Stored items
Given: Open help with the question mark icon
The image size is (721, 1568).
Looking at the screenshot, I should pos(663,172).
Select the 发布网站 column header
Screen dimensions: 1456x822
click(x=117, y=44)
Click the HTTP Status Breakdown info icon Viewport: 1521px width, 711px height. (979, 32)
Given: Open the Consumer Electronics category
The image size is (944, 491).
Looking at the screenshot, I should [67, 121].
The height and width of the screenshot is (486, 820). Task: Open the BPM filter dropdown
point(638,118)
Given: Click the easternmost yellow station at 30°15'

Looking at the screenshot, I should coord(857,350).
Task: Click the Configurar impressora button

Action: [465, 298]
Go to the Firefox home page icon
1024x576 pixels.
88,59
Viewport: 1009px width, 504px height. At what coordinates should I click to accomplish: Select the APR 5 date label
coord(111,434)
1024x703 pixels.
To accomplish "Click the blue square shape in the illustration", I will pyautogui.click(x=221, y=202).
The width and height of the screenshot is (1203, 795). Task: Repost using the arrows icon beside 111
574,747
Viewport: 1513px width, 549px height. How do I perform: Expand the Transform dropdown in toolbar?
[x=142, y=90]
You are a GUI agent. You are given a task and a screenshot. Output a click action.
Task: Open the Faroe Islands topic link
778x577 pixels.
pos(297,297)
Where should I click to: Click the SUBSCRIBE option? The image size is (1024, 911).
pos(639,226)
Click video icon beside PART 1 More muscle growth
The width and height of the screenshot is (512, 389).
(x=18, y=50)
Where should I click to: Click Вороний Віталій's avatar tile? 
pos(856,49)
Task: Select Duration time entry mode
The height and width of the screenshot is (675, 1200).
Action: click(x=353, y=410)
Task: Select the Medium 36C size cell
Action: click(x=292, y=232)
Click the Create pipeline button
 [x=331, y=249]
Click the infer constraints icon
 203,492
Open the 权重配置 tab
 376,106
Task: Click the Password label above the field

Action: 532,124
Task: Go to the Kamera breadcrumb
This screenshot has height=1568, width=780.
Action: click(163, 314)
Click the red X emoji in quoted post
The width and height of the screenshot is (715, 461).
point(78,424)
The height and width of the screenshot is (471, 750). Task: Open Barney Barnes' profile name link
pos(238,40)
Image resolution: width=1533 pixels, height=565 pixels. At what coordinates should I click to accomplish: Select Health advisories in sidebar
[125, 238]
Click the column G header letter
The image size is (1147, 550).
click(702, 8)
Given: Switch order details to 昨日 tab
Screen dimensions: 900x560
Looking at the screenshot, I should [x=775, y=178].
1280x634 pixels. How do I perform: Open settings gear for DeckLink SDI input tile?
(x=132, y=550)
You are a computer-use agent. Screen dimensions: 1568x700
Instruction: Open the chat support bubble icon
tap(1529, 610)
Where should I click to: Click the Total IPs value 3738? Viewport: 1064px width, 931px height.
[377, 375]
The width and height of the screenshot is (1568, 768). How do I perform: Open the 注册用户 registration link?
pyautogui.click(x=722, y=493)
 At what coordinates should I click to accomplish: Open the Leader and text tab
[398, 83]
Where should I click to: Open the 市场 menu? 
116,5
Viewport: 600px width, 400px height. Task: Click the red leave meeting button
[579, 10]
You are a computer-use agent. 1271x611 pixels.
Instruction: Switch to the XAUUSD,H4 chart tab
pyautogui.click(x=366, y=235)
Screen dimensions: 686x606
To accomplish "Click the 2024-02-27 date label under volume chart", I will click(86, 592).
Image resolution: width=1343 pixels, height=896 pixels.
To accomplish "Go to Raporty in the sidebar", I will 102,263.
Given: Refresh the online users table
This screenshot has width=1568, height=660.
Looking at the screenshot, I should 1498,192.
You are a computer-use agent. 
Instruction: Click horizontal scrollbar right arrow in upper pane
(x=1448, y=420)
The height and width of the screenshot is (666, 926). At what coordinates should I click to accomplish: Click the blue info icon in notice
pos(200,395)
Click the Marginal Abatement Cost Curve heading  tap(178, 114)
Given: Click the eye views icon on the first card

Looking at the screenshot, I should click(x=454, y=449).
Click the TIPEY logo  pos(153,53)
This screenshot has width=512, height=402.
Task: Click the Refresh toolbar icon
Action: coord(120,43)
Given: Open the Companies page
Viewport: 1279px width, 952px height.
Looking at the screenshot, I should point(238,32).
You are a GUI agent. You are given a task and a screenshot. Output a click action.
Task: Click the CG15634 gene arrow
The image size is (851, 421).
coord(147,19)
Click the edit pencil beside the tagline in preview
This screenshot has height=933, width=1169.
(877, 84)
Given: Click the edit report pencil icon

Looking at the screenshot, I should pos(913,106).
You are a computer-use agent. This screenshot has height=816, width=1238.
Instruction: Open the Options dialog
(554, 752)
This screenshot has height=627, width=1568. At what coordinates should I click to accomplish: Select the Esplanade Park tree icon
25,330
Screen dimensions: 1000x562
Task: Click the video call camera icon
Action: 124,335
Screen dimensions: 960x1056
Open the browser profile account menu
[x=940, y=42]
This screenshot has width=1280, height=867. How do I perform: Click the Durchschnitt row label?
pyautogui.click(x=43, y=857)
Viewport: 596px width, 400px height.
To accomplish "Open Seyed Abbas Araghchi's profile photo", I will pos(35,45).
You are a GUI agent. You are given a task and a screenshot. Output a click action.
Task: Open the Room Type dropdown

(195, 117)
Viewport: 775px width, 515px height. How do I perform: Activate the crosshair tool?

(Your assignment): Each record above has to be repeated word for word.

(Written response):
Given: Open help with the question mark icon
The image size is (721, 1568).
Looking at the screenshot, I should pos(663,172).
Select the 发布网站 column header
Screen dimensions: 1456x822
click(x=117, y=44)
Click the HTTP Status Breakdown info icon Viewport: 1521px width, 711px height. (979, 32)
Given: Open the Consumer Electronics category
The image size is (944, 491).
Looking at the screenshot, I should [67, 121].
The height and width of the screenshot is (486, 820). Task: Open the BPM filter dropdown
point(638,118)
Given: Click the easternmost yellow station at 30°15'

Looking at the screenshot, I should coord(857,350).
Task: Click the Configurar impressora button

Action: [465, 298]
Go to the Firefox home page icon
1024x576 pixels.
88,59
Viewport: 1009px width, 504px height. At what coordinates should I click to accomplish: Select the APR 5 date label
coord(111,434)
1024x703 pixels.
To accomplish "Click the blue square shape in the illustration", I will pyautogui.click(x=221, y=202).
The width and height of the screenshot is (1203, 795). Task: Repost using the arrows icon beside 111
574,747
Viewport: 1513px width, 549px height. How do I perform: Expand the Transform dropdown in toolbar?
[x=142, y=90]
You are a GUI agent. You are given a task and a screenshot. Output a click action.
Task: Open the Faroe Islands topic link
778x577 pixels.
pos(297,297)
Where should I click to: Click the SUBSCRIBE option? The image size is (1024, 911).
pos(639,226)
Click video icon beside PART 1 More muscle growth
The width and height of the screenshot is (512, 389).
(x=18, y=50)
Where should I click to: Click Вороний Віталій's avatar tile? 
pos(856,49)
Task: Select Duration time entry mode
The height and width of the screenshot is (675, 1200).
Action: click(x=353, y=410)
Task: Select the Medium 36C size cell
Action: click(x=292, y=232)
Click the Create pipeline button
 [x=331, y=249]
Click the infer constraints icon
 203,492
Open the 权重配置 tab
 376,106
Task: Click the Password label above the field

Action: 532,124
Task: Go to the Kamera breadcrumb
This screenshot has height=1568, width=780.
Action: click(163, 314)
Click the red X emoji in quoted post
The width and height of the screenshot is (715, 461).
point(78,424)
The height and width of the screenshot is (471, 750). Task: Open Barney Barnes' profile name link
pos(238,40)
Image resolution: width=1533 pixels, height=565 pixels. At what coordinates should I click to accomplish: Select Health advisories in sidebar
[125, 238]
Click the column G header letter
The image size is (1147, 550).
click(702, 8)
Given: Switch order details to 昨日 tab
Screen dimensions: 900x560
Looking at the screenshot, I should [x=775, y=178].
1280x634 pixels. How do I perform: Open settings gear for DeckLink SDI input tile?
(x=132, y=550)
You are a computer-use agent. Screen dimensions: 1568x700
Instruction: Open the chat support bubble icon
tap(1529, 610)
Where should I click to: Click the Total IPs value 3738? Viewport: 1064px width, 931px height.
[377, 375]
The width and height of the screenshot is (1568, 768). How do I perform: Open the 注册用户 registration link?
pyautogui.click(x=722, y=493)
 At what coordinates should I click to accomplish: Open the Leader and text tab
[398, 83]
Where should I click to: Open the 市场 menu? 
116,5
Viewport: 600px width, 400px height. Task: Click the red leave meeting button
[579, 10]
You are a computer-use agent. 1271x611 pixels.
Instruction: Switch to the XAUUSD,H4 chart tab
pyautogui.click(x=366, y=235)
Screen dimensions: 686x606
To accomplish "Click the 2024-02-27 date label under volume chart", I will click(86, 592).
Image resolution: width=1343 pixels, height=896 pixels.
To accomplish "Go to Raporty in the sidebar", I will 102,263.
Given: Refresh the online users table
This screenshot has width=1568, height=660.
Looking at the screenshot, I should 1498,192.
You are a computer-use agent. 
Instruction: Click horizontal scrollbar right arrow in upper pane
(x=1448, y=420)
The height and width of the screenshot is (666, 926). At what coordinates should I click to accomplish: Click the blue info icon in notice
pos(200,395)
Click the Marginal Abatement Cost Curve heading  tap(178, 114)
Given: Click the eye views icon on the first card

Looking at the screenshot, I should click(x=454, y=449).
Click the TIPEY logo  pos(153,53)
This screenshot has width=512, height=402.
Task: Click the Refresh toolbar icon
Action: coord(120,43)
Given: Open the Companies page
Viewport: 1279px width, 952px height.
Looking at the screenshot, I should point(238,32).
You are a GUI agent. You are given a task and a screenshot. Output a click action.
Task: Click the CG15634 gene arrow
The image size is (851, 421).
coord(147,19)
Click the edit pencil beside the tagline in preview
This screenshot has height=933, width=1169.
(877, 84)
Given: Click the edit report pencil icon

Looking at the screenshot, I should pos(913,106).
You are a computer-use agent. This screenshot has height=816, width=1238.
Instruction: Open the Options dialog
(554, 752)
This screenshot has height=627, width=1568. At what coordinates should I click to accomplish: Select the Esplanade Park tree icon
25,330
Screen dimensions: 1000x562
Task: Click the video call camera icon
Action: 124,335
Screen dimensions: 960x1056
Open the browser profile account menu
[x=940, y=42]
This screenshot has width=1280, height=867. How do I perform: Click the Durchschnitt row label?
pyautogui.click(x=43, y=857)
Viewport: 596px width, 400px height.
To accomplish "Open Seyed Abbas Araghchi's profile photo", I will pos(35,45).
You are a GUI agent. You are given a task and a screenshot. Output a click action.
Task: Open the Room Type dropdown

(195, 117)
Viewport: 775px width, 515px height. How do I perform: Activate the crosshair tool?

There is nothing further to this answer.